Roberts is trying to lay the foundation for a new way to look at the cable industry, where video takes on less importance than data, wireline voice and wireless growth. As he said in Phoenix, “I think you have to move way beyond looking at basic subs.”
Roberts clearly is looking squarely at cable’s worst nightmare and forming plans to deal with it.
Just play with the numbers: If Comcast can get 20% of those 17.2 million homes that do not yet house customers to pay $80 a month for a data/voice bundle, that’s a good business — one that carries a 60% profit margin. In fact, that 20% gain in overall customers, with no video, would more make up for the loss of 20% of your $60-per-month video-only subscribers, if they should flee to satellite, phone companies or download the programming they want on the Internet.
Remember, that video subscriber is laden with programming fees and, typically, set-top expenses. Profits on each subscriber are more in the 30% range.
Privately, some cable companies wouldn’t mind jettisoning programming and set-top costs altogether if they can be made whole on Internet services.
Even if the entire video business goes away, one cable executive told me — granted, an unlikely occurrence because of current programmer economics — cable, not Google or Yahoo, still has the last-mile broadband connection to the home critical for Internet video.
Eliminate programming and set-top costs and double the broadband revenue if the world goes direct-to-Web site video — that’s a margin trade-off cable could learn to love.
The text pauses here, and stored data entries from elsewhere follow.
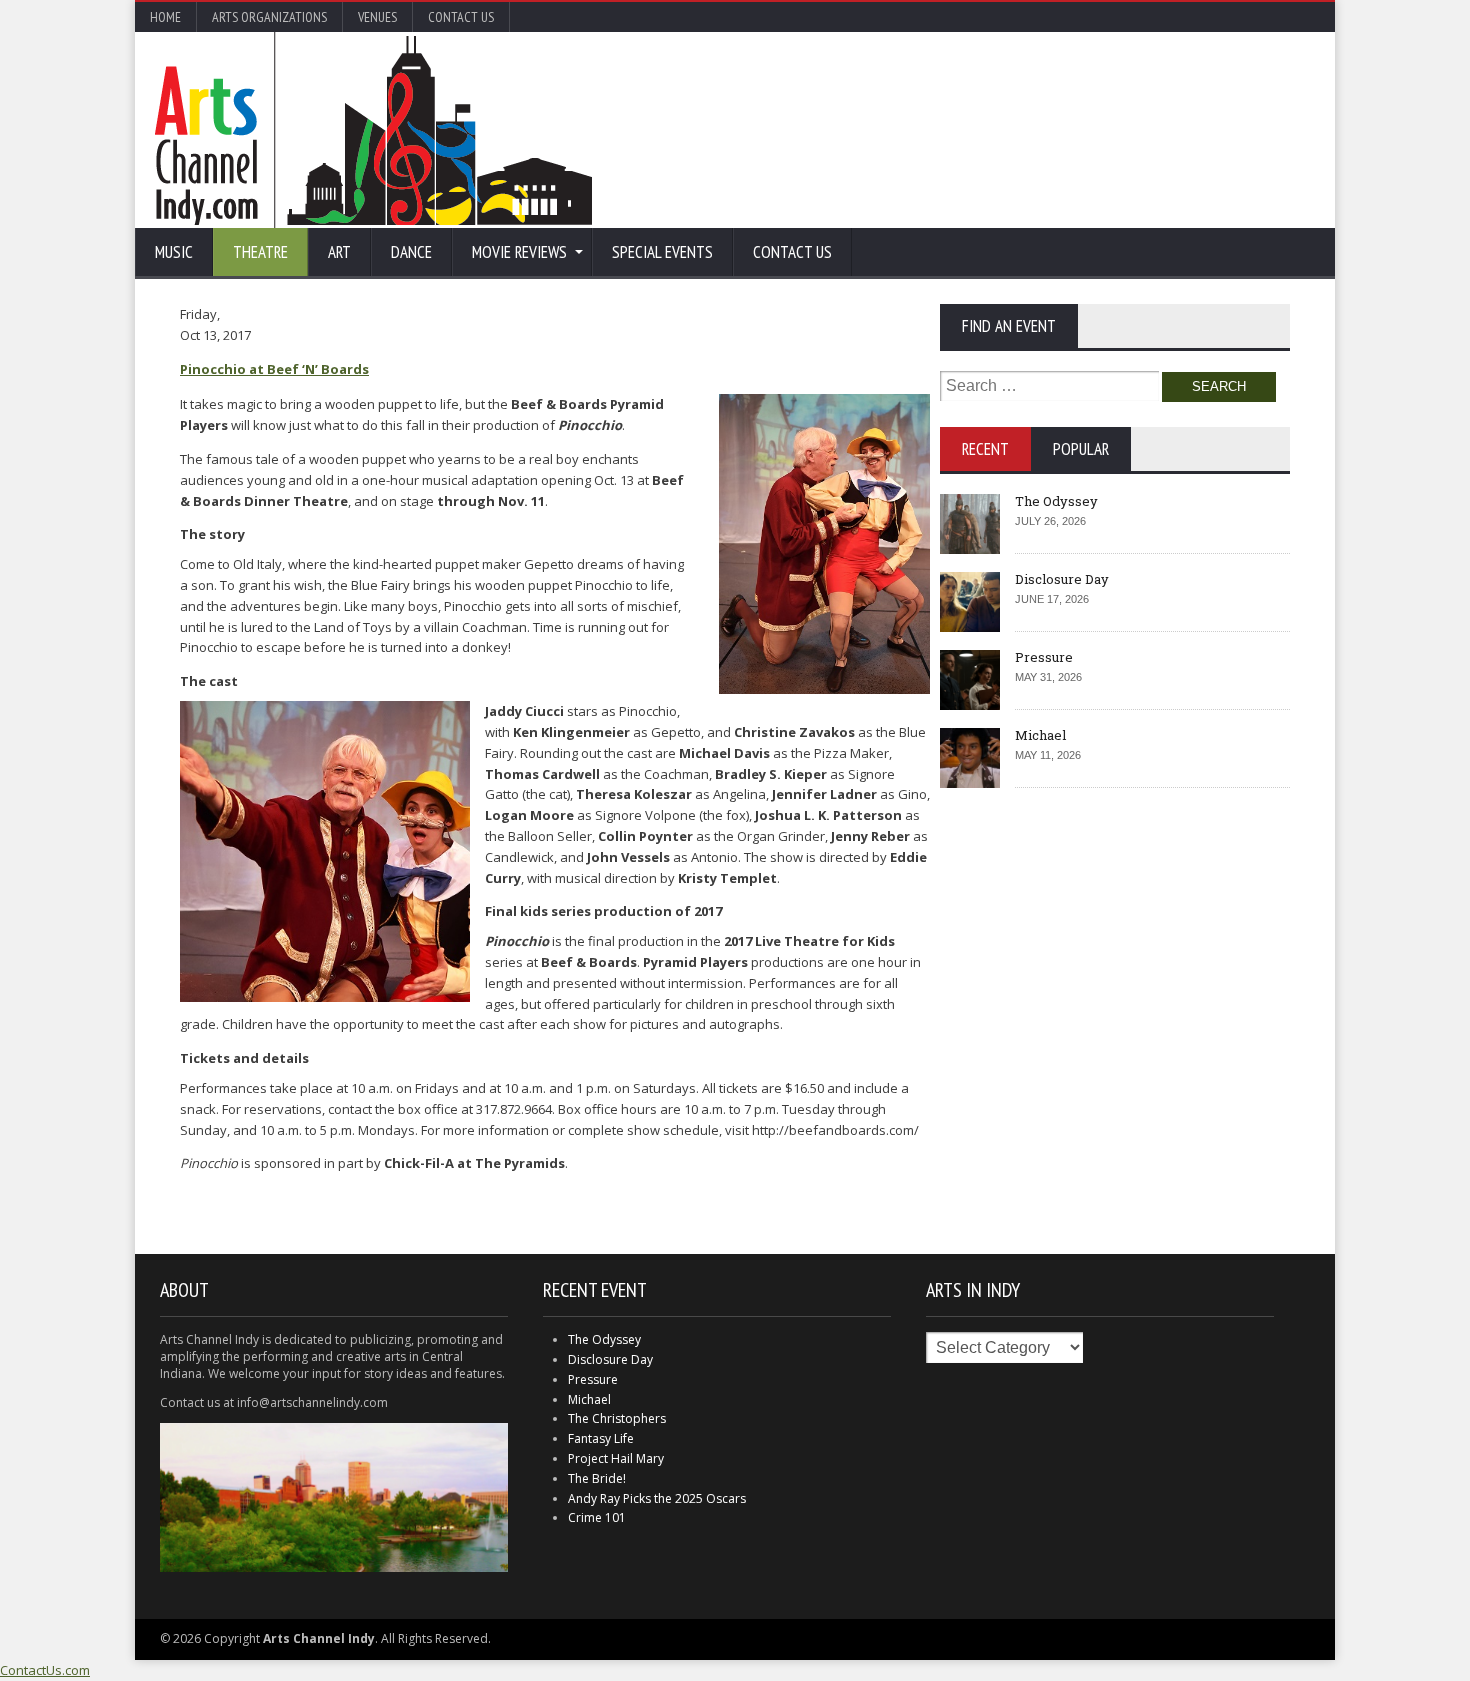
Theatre (260, 252)
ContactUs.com (45, 1670)
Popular (1081, 449)
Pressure (1044, 657)
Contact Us (461, 17)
But that approach can’t be uttered in public, yet.
And if you’re one of those folks who believe Google or Yahoo could buy spectrum for high-speed wireless connections in that last mile, don’t forget: the Sprint-cable consortium could do the same thing, or use other broadband wireless technology to deliver services at 30 Megabits per second-plus over the air to consumers.
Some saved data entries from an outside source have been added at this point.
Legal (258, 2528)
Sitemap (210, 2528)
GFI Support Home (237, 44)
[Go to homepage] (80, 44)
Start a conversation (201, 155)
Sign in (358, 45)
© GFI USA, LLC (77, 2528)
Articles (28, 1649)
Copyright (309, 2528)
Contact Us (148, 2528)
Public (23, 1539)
Cable is not shut out from the Internet content game. Cable companies could do deals with Google, Yahoo, America Online, the National Basketball Association or Hollywood studios to help sell their owned or amalgamated programming on those Web sites. Nothing prevents Comcast from selling ABC’s Lost and Desperate Housewives on demand or on Comcast.net — other than the will to do the deal and to think differently about what constitutes the core business.
Today, such deals would be a bold step for cable. As is talk of a future where today’s approach to delivering video over coaxial cables has less importance.
It’s a risky mental chasm to cross. But Roberts began building a bridge over that chasm last week.